**INSTRUCTIONS:**
A) Decide whether each statement below agrees with the text on voice assistants. Answer yes or no for each, and quote the exact words of the text that settle it.
(i) The writer types news stories at work.
(ii) The writer opens the Apple weather app manually to check a forecast.
(iii) Google Now can tell from earlier queries that "her" refers to Hillary Clinton.
B) Translate this sentence from the text on voice assistants into Spanish: "We can hold a conversation with a device that learns what we are talking about as we go."
C) Write the next part of the piece on voice assistants, picking up after its final sentence.

**EXTRACT PROVIDED:**
A second processor on the phone known as a co-processor is always active, listening for the magic phrase “Hey Siri”.
It awakens the phone, which then responds.
So I can say, “Hey Siri, what’s the time?”, or “What’s the weather tomorrow?”, even when it’s dark and in the middle of the night, and Siri will answer. (Don’t risk the wrath of your partner trying it, though.)
I have confidence in functionality such as this most of the time. I never open the Apple weather app manually to look up a forecast and I set alarms by voice.
Sure, at work I still type my news stories, although I have tried dictating them several times.
Dictation is accurate enough but the structure of language in print is tighter than conversation so I rework it anyway. But in future a voice assistant will probably help me with this and I’ll write news stories with my feet on the desk, dictating as I go, and forget about the keyboard.
Voice is definitely on the march. For example, for a while Google Now has been able to understand the context of conversations. Ask it who Bill Clinton is, then ask who his wife is, then ask what her birthday is, and it knows the “her” is Hillary Clinton from previous queries.
We can hold a conversation with a device that learns what we are talking about as we go.
Siri has a similar capability.
On Apple TV, you can already search for “movies with George Clooney” by voice, then specify “the latest ones”. Soon you’ll search for movies by topic by saying, for example, “Find high school comedies from the 80s”.
Apple’s decision to take voice with Siri further on this road will make it a gradually increasing choice for interaction with its devotees. On an iPhone using chat applications such as WeChat, WhatsApp and Slack, you’ll soon be able to tell Siri: “WeChat Nancy I’ll be five minutes late” or “Tell Nancy on WeChat that I’ll be five minutes late”, and have confidence in this working.
On Macs, Siri will search for documents when issued with requests such as “show me the ones Ken sent me that I tagged as a graph”. You’ll be able to drag Siri search results, such as images, straight into a document: a case of voice and conventional interaction working together. But I suspect the next step could be asking Siri to paste it in “after the photo of the snake”.
That’s because computers are also getting better at recognising shapes and objects in photos.

[Stored data]
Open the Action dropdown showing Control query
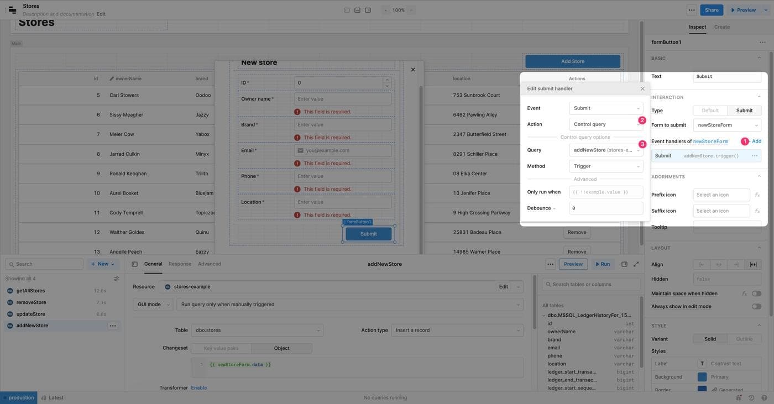The height and width of the screenshot is (404, 774). [606, 124]
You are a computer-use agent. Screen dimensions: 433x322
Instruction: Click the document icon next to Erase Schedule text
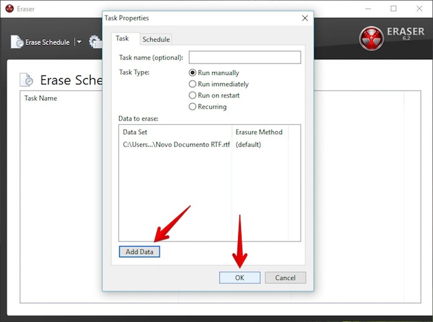pyautogui.click(x=26, y=79)
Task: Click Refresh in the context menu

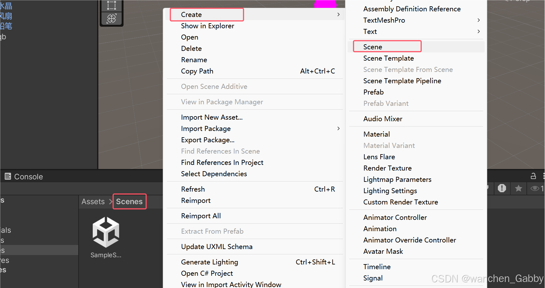Action: pyautogui.click(x=193, y=189)
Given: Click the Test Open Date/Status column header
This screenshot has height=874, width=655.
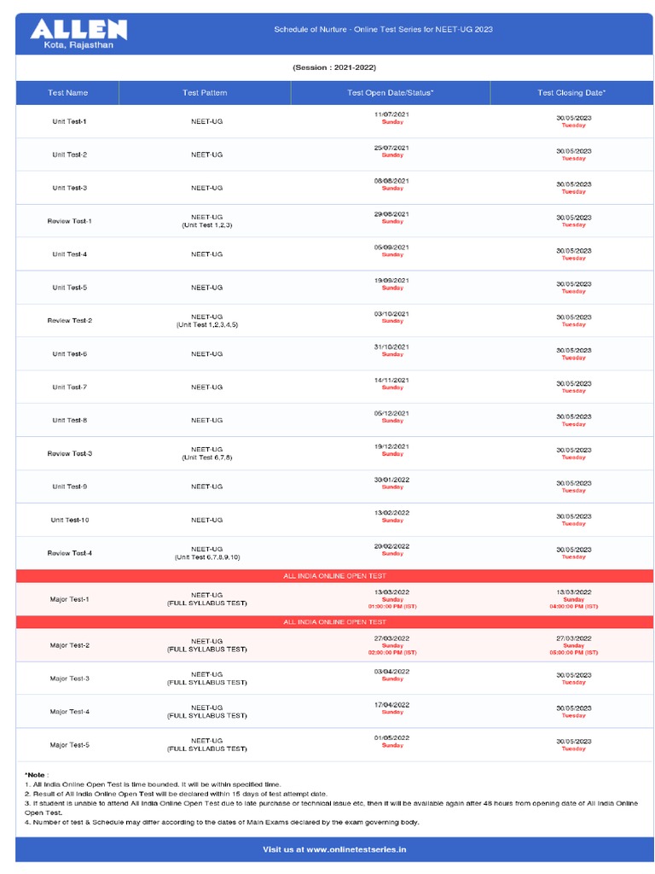Looking at the screenshot, I should coord(391,93).
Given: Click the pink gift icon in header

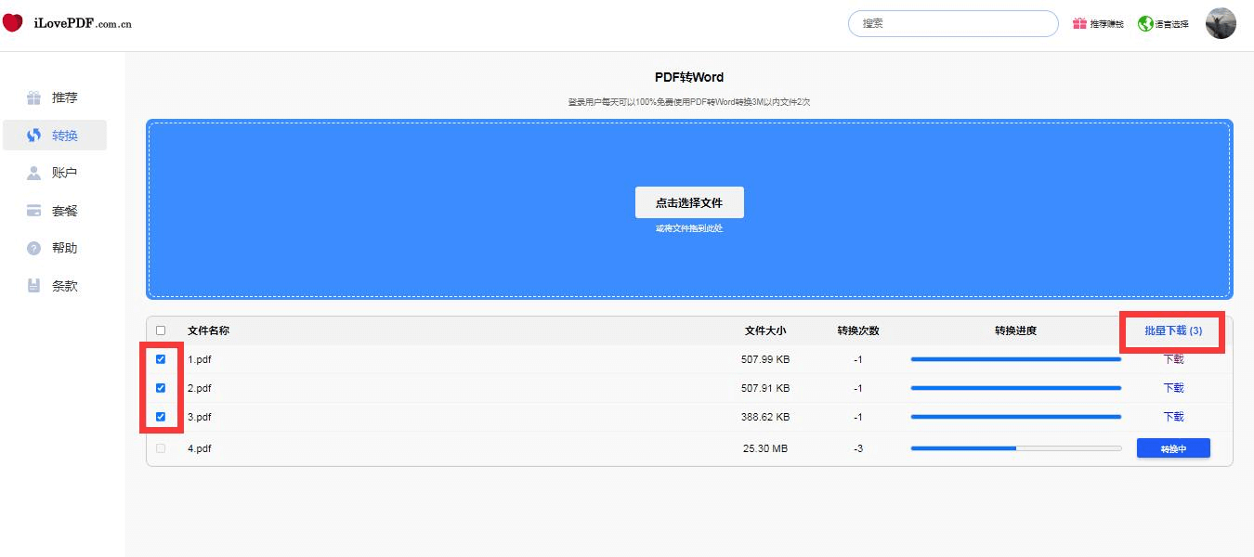Looking at the screenshot, I should point(1079,24).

**RESULTS FOR EACH TASK:**
A)
(i) Yes: "at work I still type my news stories"
(ii) No: "I never open the Apple weather app manually to look up a forecast"
(iii) Yes: "it knows the “her” is Hillary Clinton from previous queries"

B) Podemos mantener una conversación con un dispositivo que aprende de qué estamos hablando a medida que avanzamos.

C)
At the conference, Apple announced features such as object and scene recognition as well as face recognition in your photo collection. Apple Photos will show photos of an event by people present, and under various headings such as location, object type and under categories the app creates.
In future, that may see Siri respond to increasingly sophisticated requests for compiling graphic objects.
Apple also has announced it will soon use voice recognition to transcribe voice messages left by your friends when they call.
Presumably you’ll receive them as a text message or email. Details are sketchy as is whether Australian telcos will be part of this scheme. But it’s another indicator of the power of this technology.
The rise of voice is but one theme explored at the Worldwide Developers Conference.
Machines further working together is another. For example, soon you’ll be able to log in to a MacBook using an Apple Watch that’s already authenticated. You simply tap the watch.
And a universal clipboard will let you copy information, say, on an iPhone, then immediately paste it into a document on a Mac.
Overall there were two hours of announcements of upgrades to Apple’s four software operating systems: iOS10 for iPhone/iPad; the renamed macOS Sierra for MacBook computers; and watchOS 3 and tvOS 3 for Apple Watch and Apple TV. Consumer versions will be available in the third quarter of this year. There were no announcements of new hardware, including no new MacBooks. There have been upgrades at previous WWDC events.
This year’s conference was attended by more than 5000 people, with more than 100 young developers under 18. The youngest, Australian Anvitha Vijay, 9, was praised by Apple chief executive Tim Cook for her success in building apps for kids.
Chris Griffith travelled to Apple’s Worldwide Developers Conference in San Francisco courtesy of Apple.